Stored items:
****************************************
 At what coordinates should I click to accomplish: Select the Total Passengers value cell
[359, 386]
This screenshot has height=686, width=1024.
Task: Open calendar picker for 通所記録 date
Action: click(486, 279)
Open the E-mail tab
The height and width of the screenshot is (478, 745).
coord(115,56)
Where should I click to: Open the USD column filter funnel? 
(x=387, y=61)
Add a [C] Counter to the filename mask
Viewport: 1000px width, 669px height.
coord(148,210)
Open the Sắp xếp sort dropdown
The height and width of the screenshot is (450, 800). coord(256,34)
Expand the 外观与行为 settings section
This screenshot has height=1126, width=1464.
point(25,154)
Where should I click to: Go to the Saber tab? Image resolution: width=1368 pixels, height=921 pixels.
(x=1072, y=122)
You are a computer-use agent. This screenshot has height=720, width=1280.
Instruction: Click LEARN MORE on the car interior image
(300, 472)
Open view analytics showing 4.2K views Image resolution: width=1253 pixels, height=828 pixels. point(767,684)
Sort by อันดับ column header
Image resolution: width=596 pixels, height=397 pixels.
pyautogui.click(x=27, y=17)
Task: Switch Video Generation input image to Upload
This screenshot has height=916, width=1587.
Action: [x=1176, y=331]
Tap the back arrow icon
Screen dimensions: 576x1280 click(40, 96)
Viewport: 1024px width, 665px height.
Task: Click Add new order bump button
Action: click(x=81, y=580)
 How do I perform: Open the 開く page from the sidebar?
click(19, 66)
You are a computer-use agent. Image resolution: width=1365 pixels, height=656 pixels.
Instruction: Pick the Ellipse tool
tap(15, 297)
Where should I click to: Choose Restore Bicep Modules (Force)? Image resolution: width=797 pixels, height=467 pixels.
****************************************
WHAT NEEDS TO BE DONE —
Your answer should consist of the lines above that hold the word "computer", copied exactly.

WRITTEN SOLUTION —
You are a computer-use agent. This screenshot has height=720, width=1280.
You are a computer-use agent. Image resolution: width=1365 pixels, height=656 pixels.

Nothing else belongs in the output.